■ Ejercicio 1:
Según el texto sobre La ronda de la hechizada, ¿a quiénes pone en evidencia la obra? Nombra a todos.
■ Ejercicio 2:
Prosigue el texto sobre La ronda de la hechizada a partir de su última oración.

── Pasaje seleccionado

En busca de la magia en La ronda de la hechizada de Hugo Argüelles.
Esta farsa mágica es un acercamiento antropológico al pasado virreinal, a través de una narrativa que concentra el archivo histórico del momento que está representando. Ante las dificultades con que se enfrenta el clero en la Nueva España para avanzar con la evangelización, el rey Felipe II envía a la actriz Dominga del Parián, que es una excelente declamadora para que contribuya con su actuación a la consolidación de tan importante tarea.
Sin embargo ella viene en busca de la magia, es un ser que independientemente de la posición espacial, cultural o social que le correspondió, la fantasía alimenta su alma, y al igual que los indios anhela una existencia metafísica.
Se encuentra con Tecatzin, una especie de homólogo indígena que recita las tradiciones que le han sido transmitidas por sus ancestros, pero que para el clero novohispano son leyendas paganas. La comunión espiritual que experimentan hace que Dominga interceda ante los ministros de la iglesia católica asegurándoles que está arrepentido. Sin embargo es condenado como hechicero a morir en la hoguera y entonces se observa un fenómeno impresionante donde el indio desaparece de entre las llamas.
Ese evento conduce a Dominga a un éxtasis mayor y se incrementa su deseo de convivir con una cultura, de la cual ya se había documentado previamente antes de arribar a sus tierras, y empieza a salir a las calles disfrazada en busca de satisfacer su curiosidad y fantasía.
El discurso de la ley y el antropológico están vinculados con la escritura de esta pieza teatral en la que una serie de acontecimientos y enredos, pone en evidencia al fanático y convenenciero clero, a la hipócrita alta sociedad novohispana, al poder monárquico ejercido desde España pero con muchas intermediaciones donde cabe todo tipo de intrigas, y para completar el panorama, a los naturales americanos aferrados a sus mitos y relatos inmemoriales a pesar de verse sometidos a una conversión violenta al catolicismo.

────
── Material extraído

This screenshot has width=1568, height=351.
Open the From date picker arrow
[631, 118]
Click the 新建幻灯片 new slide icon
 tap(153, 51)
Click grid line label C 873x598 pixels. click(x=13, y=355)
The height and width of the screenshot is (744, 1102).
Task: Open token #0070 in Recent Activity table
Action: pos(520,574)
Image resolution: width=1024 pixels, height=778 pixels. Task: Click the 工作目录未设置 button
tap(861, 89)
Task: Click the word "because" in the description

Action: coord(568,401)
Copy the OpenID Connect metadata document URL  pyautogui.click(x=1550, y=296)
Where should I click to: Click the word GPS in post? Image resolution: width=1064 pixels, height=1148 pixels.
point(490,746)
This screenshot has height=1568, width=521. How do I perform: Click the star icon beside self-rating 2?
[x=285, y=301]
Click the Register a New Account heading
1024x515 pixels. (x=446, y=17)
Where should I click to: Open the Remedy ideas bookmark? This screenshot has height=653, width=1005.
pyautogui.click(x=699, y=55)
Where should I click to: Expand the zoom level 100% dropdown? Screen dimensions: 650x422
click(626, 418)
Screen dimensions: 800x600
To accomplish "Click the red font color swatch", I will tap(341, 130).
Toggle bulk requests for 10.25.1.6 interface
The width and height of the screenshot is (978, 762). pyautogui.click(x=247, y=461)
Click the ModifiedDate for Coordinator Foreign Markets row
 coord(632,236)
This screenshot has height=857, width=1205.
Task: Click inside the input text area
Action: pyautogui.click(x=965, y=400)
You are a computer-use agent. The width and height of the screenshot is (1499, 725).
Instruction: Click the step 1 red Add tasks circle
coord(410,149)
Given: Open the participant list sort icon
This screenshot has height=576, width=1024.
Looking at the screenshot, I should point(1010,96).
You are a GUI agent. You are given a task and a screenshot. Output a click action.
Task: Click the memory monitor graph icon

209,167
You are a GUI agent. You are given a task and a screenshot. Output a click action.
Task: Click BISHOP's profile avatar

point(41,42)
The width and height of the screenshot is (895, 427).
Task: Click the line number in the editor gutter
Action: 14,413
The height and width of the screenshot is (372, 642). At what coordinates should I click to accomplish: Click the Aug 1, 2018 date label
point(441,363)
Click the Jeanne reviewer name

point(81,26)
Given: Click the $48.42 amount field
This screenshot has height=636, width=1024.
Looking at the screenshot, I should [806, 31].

────

■ Tu respuesta 1:
La obra pone en evidencia al fanático y convenenciero clero, a la hipócrita alta sociedad novohispana, al poder monárquico ejercido desde España con muchas intermediaciones y a los naturales americanos aferrados a sus mitos y relatos inmemoriales.

■ Tu respuesta 2:
El discurso hegemónico que oprime, controla y vigila (Foucault, 1975) está presente en la trama en la que Dominga se convierte en candidata a la hoguera también, por el pecado de herejía, recurso muy utilizado por la iglesia para deshacerse de quien le estorbara en sus intereses que no eran precisamente muy cristianos.
Como buena farsa concluye con el castigo para el perverso fray Lupercio de Cáncer que es destituido de su puesto de Inquisidor y la salvación providencial de la actriz que continúa con su vocación espiritual y artística, entonando los cantos con un coro indígena y con la aprobación de Tecatzin, cuyo rostro se le aparece entre la multitud.
El tema religioso es un campo fértil en la narrativa mexicana, pues ha estado presente desde la conquista en la forma del catolicismo, pero se remonta hasta la cosmovisión prehispánica. Argüelles presenta un panorama crítico más que reflexivo, propio del tiempo en que se estrena, en 1967. El Concilio II de la iglesia católica que se había clausurado en 1965 comprendía grandes reformas que pretendían, además de promover su fe y la renovación moral de sus fieles, poner al catolicismo en una posición más abierta a la sociedad de su tiempo y a otras creencias religiosas. Y es lo que pareciera proponer el autor en esta puesta: un sincretismo religioso y cultural.